中学生の頃、初めて買ったバッハのレコードは、カール・リヒターの「ブランデンブルグ協奏曲」でした。それ以来、カール・リヒターは、グレン・グールドと共に私のお気に入りの演奏家です。長い間、レコードの解説の中に納められた写真でしか彼の姿を見たことがありませんでしたが、DVDを買って初めて彼の動く姿を見たときはとても感動しました。想像したとおり、壊れたロボットのような動きの少ない地味な指揮振りで、自身のパフォーマンスよりも正確さを重視している様子に大変好感を持ちました。リヒターは全盛期を過ぎたあたりから、旧バッハ全集に基づいた演奏解釈や、現代楽器を用いたスタイルが時代遅れであると指摘されて悩んでいたという話ですが、古楽器による演奏が主流の現在、逆に彼のような現代楽器による演奏には新鮮な印象があります。
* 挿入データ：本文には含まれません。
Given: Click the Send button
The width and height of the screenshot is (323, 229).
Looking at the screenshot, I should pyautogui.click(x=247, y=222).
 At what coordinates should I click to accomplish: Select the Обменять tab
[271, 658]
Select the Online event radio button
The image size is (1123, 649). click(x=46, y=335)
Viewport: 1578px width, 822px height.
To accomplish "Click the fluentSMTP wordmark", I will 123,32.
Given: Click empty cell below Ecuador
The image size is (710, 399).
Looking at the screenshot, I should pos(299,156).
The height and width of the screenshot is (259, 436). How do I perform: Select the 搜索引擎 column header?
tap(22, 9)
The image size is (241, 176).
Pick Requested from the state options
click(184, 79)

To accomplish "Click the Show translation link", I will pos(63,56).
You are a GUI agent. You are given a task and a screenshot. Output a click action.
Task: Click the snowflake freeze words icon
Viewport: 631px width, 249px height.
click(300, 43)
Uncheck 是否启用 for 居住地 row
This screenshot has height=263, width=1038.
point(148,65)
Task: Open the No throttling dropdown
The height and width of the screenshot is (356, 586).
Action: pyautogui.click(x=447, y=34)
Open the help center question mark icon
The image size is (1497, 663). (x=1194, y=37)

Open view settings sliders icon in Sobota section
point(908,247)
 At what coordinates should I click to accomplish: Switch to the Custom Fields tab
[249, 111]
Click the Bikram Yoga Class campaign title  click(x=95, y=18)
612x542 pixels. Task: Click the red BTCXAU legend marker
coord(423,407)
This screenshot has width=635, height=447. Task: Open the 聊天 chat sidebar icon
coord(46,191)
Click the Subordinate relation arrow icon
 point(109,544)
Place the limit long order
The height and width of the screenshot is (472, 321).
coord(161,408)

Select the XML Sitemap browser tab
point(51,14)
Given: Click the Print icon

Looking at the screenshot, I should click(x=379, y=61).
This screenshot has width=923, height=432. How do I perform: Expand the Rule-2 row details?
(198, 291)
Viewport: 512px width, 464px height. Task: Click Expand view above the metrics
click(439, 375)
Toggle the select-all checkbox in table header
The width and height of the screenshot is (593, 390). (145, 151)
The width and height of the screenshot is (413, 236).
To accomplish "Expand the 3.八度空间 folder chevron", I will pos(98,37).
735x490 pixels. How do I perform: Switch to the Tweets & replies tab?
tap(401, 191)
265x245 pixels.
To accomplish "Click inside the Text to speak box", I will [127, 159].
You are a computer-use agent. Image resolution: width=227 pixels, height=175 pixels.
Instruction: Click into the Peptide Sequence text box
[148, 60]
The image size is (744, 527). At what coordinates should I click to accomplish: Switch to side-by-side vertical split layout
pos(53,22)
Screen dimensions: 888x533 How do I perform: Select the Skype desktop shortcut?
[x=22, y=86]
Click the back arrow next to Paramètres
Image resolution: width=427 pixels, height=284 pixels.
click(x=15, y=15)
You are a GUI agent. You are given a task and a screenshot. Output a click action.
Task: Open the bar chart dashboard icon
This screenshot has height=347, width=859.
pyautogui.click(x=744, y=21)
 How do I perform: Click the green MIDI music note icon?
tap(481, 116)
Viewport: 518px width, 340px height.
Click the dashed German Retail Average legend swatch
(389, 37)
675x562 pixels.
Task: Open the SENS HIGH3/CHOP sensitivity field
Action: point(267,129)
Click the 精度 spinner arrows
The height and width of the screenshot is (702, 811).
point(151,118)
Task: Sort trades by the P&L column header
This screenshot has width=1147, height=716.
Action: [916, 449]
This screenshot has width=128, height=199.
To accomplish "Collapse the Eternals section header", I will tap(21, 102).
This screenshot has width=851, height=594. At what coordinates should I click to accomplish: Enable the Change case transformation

新聞でカール・リヒターの死亡記事を読んでから、来年の2月15日で30年となります。時間が経過するのは早いものです。
お気に入りの曲、ミサ曲ロ単調から
J.S. Bach - Et Resurrexit by Karl Richter (Mass In B Minor)
J.S. Bach - Et Expecto Resurrectionem by Karl Richter (Mass In B Minor)
この曲は、カンタータ第120番第2曲のパロディとなっています。